The object of study starting from the science of economics is dedicated to explain and predict economic phenomena, through the use of applied mathematical and statistical science to apply them in estimation of reflected models or enumerate many variables in matrix form, because within from the economic world you intervene, many variables, example, coffee market price, unemployment inflation, GDP, gross territorial product, income per capital, price of coffee seed, it is thought that all the variable that is difficult to study all at the same time, but if you can study everything based on one, you also have to consider the statesman of each, minimum as a year to see the behavior of each. That is why econometrics is an economic measurement, to the data of economic phenomena, to give empirical support to the models constructed by mathematical economics and obtain numerical results. Econometrics
For the above mentioned econometrics is to find a set of assumptions, specific and realistic enough to allow you to take advantage of the best way the data that account. Study models
The research method.
The method of econometric research seeks in essence a conjunction between economic theory and real measurement, with the theory and technique of statistical inference as a bridge, with the help of economic statistics is related in the first place to the collection, processing and presentation of economic figures in the form of graphs and tables.
Methodology of econometrics.
The classical methodology is maintained, which still predominates in empirical research in economics and social and behavioral sciences. It establishes hypostasis, then creates mathematical models, to make the relevant estimations of the case of validating the hypothesis.

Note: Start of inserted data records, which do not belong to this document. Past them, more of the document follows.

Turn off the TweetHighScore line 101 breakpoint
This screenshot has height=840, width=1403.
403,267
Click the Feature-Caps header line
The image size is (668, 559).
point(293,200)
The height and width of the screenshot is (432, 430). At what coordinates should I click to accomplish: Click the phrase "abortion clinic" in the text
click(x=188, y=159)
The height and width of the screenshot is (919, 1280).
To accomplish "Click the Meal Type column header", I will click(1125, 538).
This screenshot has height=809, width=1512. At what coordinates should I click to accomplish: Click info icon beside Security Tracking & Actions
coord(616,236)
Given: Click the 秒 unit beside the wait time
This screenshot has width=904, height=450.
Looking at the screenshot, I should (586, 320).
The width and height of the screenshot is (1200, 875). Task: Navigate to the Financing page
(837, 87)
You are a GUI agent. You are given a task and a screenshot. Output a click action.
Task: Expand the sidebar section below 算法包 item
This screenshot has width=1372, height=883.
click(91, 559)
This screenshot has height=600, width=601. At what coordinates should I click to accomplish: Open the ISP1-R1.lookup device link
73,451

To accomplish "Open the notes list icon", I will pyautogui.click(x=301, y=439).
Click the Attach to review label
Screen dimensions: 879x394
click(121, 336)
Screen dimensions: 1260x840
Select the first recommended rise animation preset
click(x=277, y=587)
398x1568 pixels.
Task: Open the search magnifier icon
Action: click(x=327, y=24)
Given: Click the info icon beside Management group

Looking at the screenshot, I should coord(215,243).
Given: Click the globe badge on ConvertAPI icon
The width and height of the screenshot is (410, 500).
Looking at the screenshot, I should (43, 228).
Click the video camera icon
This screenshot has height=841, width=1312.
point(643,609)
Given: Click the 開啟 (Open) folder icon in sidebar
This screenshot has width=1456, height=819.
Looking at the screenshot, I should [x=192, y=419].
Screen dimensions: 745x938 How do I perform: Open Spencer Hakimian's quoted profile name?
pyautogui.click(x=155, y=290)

Currently they have tried to explain this economic science to try to make it more understandable, due to the phenomenon of globalization, create new economic trends, which are more operational, there are already econometric programs that determine the projections of the variables, with the use of statistical data to see certainty, with confidence levels of 90% and 95% of the phenomena that occur. Method of least squares (OLS).
Example of econometric models.
Specification of the mathematical model of consumption. Despite having postulated a positive relationship between consumption and income, Keynes does not specify the precise form of the functional relationship between both. For simplicity, a mathematical economist can propose the following form of the Keynesian consumption function:Y β1 + β2X 0 <β2 <1 (I.3.1)
Where Y = consumption expenditure and X = income, and where β1 and β2, known as the model parameters, are, respectively, the coefficients of the intercept and the slope.
The coefficient of the slope β2 measures the PMC. In Figure I.1, it is presented geometrically
The equation (I.3.1). This equation states that consumption is linearly related to income, and is an example of a mathematical model of the relationship between consumption and income, called in economy function consumption. A model is simply a set of mathematical equations. If the model has a single equation, as in the previous example, it is called a single-equation model, whereas if it has more than one equation, it is known as a multi-equation model (we will consider this type of models later).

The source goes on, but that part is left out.